Authors Affiliation(s)
- 1Department of Biotechnology, Delhi Technological University, Shahbad Daulatpur, Main Bawana Road, Delhi 110042, INDIA
Can J Biotech, Volume 1, Special Issue, Page 44, DOI: https://doi.org/10.24870/cjb.2017-a31
Presenting author: bharat30.1990@gmail.com
Abstract
Today it is a challenge for clinicians and researchers to understand the comprehensive relationship between molecular and physical functioning of genes towards the progression of disease. Although genomic advancements have produced significant data to identify the genes involved in many complex diseases but a loop exists since a single gene is not attributable to a particular concept. In our work, we tried to find key neighbours involved in osteoporosis by analysing osteoporosis disease module (interactome) using both experimental and clinical methodologies which may also contain mechanisms that are collective with other disease modules. Our idea was strengthened by the findings of previous GWAS p-value studies wherein the level of gene expression was different in both diseased as well as normal conditions.

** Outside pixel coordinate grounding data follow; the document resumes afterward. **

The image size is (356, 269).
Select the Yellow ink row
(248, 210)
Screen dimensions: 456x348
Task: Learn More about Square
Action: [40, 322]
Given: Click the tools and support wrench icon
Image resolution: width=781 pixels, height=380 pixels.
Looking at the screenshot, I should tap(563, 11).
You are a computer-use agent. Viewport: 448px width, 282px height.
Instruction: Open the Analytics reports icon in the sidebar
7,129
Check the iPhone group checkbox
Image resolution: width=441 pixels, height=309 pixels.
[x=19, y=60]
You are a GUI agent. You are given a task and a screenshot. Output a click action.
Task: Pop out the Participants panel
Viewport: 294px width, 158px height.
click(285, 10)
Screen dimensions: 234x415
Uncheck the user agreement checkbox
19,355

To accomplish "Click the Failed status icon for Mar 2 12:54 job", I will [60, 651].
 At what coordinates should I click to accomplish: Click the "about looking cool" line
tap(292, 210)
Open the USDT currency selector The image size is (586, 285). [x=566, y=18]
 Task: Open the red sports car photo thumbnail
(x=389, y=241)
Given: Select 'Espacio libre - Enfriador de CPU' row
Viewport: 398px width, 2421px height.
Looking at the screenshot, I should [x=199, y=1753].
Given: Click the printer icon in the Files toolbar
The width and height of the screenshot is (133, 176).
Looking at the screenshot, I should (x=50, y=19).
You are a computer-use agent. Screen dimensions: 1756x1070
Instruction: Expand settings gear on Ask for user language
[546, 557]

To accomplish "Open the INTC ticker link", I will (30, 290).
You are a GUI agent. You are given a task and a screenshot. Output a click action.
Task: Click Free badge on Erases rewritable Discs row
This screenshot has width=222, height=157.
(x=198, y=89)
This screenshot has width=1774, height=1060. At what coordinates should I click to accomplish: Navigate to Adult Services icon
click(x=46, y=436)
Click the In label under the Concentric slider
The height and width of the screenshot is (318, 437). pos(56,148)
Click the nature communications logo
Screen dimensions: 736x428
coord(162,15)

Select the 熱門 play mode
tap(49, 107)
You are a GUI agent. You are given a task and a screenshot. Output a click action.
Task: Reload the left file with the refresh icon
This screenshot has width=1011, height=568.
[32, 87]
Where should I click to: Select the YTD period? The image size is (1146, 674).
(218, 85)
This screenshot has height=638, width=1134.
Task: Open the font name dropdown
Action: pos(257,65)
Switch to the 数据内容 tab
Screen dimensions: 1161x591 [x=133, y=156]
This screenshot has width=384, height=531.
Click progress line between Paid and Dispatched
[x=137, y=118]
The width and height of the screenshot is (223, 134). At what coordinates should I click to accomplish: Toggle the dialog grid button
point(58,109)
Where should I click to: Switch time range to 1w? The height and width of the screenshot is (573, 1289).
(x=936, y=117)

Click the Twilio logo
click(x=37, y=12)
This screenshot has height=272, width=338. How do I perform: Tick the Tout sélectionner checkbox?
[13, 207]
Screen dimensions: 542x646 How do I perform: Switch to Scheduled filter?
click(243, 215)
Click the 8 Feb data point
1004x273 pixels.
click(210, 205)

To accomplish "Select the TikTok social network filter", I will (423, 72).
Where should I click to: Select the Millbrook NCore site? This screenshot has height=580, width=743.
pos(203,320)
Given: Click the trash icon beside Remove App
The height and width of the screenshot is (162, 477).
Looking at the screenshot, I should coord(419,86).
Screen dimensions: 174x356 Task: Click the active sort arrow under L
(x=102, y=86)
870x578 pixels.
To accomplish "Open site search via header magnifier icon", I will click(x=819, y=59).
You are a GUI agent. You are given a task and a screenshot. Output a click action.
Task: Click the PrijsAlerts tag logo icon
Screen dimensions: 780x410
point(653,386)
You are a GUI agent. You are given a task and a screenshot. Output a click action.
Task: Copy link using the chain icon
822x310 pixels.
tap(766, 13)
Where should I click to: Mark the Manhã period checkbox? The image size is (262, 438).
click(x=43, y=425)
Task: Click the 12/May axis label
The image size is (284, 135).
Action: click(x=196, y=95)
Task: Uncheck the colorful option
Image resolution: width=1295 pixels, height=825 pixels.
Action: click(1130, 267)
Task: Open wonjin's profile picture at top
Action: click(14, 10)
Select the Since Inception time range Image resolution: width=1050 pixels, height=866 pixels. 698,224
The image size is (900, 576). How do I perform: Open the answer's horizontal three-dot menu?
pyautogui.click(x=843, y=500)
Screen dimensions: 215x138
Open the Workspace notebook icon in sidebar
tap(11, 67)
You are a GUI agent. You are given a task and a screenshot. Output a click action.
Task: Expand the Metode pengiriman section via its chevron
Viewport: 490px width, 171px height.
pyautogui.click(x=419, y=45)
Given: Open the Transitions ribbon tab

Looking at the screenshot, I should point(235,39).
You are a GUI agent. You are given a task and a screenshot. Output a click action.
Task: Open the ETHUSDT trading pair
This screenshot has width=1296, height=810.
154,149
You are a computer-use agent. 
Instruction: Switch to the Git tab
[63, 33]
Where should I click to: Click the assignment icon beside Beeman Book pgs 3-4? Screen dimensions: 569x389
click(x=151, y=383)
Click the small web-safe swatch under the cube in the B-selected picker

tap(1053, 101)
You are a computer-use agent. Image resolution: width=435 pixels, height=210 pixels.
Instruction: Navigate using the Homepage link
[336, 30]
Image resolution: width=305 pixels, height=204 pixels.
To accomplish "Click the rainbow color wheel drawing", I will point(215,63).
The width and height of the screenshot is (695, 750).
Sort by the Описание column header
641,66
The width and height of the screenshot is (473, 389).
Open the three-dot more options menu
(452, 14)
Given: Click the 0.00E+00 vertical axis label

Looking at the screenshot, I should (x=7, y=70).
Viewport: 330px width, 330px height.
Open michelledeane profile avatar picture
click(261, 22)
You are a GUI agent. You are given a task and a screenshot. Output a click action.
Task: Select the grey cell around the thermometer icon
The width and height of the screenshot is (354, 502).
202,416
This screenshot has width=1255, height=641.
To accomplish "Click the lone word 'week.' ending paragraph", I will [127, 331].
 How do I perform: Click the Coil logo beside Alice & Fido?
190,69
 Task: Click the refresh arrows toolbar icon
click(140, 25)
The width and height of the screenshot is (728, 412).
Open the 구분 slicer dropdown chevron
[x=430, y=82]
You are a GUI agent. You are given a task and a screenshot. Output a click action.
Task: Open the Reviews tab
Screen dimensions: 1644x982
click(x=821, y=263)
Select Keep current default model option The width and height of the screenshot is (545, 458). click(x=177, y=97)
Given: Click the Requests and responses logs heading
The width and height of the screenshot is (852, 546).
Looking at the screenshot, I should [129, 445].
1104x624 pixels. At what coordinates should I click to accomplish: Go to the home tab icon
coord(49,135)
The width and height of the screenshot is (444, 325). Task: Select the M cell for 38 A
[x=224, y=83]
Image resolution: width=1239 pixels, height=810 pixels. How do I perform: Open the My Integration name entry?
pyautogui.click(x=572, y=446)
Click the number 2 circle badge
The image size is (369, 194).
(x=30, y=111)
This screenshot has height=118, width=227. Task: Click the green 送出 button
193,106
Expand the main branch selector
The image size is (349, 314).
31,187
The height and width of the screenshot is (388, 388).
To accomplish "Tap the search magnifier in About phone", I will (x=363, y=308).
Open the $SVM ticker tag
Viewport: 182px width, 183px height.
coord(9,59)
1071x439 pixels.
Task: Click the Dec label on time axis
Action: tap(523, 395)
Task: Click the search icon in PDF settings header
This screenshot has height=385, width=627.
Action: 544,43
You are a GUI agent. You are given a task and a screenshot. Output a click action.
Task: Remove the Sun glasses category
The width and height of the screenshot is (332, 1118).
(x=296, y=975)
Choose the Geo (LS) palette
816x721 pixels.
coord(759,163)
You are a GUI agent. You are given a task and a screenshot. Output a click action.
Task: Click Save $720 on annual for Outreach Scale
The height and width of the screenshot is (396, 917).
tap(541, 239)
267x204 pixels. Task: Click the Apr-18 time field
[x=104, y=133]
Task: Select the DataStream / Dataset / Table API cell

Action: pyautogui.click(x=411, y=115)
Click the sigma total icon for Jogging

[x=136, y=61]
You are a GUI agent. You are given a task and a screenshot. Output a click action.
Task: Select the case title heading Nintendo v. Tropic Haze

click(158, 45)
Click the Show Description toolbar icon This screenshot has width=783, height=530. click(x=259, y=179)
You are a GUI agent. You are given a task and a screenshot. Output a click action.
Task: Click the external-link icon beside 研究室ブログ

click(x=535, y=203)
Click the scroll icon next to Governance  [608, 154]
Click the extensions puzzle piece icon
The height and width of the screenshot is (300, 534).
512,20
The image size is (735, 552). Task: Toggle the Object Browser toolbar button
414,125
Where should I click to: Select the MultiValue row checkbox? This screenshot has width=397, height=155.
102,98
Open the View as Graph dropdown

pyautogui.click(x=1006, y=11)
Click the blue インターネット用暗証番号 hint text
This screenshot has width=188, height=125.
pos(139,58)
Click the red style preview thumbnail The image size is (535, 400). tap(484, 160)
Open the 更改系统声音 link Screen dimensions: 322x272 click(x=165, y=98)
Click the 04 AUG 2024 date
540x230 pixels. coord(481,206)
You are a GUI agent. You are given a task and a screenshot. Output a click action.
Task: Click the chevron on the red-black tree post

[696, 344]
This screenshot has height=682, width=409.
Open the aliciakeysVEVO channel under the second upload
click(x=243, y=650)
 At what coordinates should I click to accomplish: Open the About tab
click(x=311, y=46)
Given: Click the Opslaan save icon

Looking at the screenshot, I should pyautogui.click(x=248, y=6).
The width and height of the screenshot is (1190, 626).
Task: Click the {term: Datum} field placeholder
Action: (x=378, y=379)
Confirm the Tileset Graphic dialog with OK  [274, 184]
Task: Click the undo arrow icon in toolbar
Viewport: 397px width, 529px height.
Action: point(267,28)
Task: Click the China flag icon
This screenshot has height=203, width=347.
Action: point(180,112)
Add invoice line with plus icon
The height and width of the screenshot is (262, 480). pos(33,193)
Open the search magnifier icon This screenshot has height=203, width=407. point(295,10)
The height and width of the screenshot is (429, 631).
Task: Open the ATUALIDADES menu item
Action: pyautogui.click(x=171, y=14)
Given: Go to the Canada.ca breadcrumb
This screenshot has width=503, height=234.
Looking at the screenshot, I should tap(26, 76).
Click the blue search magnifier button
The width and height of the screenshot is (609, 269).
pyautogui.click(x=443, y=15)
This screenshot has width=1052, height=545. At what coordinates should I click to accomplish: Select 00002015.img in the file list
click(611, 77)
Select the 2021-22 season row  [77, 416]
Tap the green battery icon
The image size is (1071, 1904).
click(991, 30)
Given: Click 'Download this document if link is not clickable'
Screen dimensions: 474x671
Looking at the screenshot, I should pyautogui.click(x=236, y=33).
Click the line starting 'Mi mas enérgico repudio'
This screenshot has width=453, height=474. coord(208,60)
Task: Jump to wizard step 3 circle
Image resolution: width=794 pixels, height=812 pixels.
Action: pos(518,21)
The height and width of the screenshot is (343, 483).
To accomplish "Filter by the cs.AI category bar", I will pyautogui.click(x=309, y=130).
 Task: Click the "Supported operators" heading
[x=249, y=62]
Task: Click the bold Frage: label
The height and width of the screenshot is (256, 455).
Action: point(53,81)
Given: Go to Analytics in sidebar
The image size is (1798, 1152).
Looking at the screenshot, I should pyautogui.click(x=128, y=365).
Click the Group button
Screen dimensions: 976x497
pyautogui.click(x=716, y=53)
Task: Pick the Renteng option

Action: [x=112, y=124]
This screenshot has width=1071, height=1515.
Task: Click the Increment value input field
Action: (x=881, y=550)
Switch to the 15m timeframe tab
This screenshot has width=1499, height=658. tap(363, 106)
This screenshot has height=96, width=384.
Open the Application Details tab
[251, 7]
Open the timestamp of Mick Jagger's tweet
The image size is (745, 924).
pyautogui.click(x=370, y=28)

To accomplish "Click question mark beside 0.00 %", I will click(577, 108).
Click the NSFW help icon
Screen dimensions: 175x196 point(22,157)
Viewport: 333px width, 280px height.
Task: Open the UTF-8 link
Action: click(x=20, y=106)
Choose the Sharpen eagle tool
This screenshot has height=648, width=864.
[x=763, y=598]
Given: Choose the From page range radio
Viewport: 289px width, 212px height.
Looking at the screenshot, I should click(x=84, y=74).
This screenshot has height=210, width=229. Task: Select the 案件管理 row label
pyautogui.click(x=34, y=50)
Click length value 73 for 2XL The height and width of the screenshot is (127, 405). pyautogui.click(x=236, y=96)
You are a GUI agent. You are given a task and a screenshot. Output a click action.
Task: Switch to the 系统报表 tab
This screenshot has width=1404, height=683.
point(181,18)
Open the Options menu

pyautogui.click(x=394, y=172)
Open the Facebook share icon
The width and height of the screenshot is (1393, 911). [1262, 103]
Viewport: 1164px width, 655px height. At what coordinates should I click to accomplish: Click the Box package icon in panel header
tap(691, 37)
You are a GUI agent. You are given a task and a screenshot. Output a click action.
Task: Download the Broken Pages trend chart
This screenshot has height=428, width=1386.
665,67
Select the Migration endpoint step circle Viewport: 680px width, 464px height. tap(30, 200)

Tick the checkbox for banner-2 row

We thus, constructed a gene-gene and protein-protein interaction network for 104 genes linked with 173 genetic variants (single nucleotide polymorphisms) that revealed significant hub proteins which might be fundamentally linked to disease pathogenesis. We further performed gene ontology and functional enrichment analysis followed by KEGG pathway analysis to analyze and validate the role of these genes for their pathophysiological and functional activities. Our analysis revealed the polymorphism in SOST and LRP5 genes as significant conservative SNPs which might have a substantial role in the onset of osteoporosis and its development.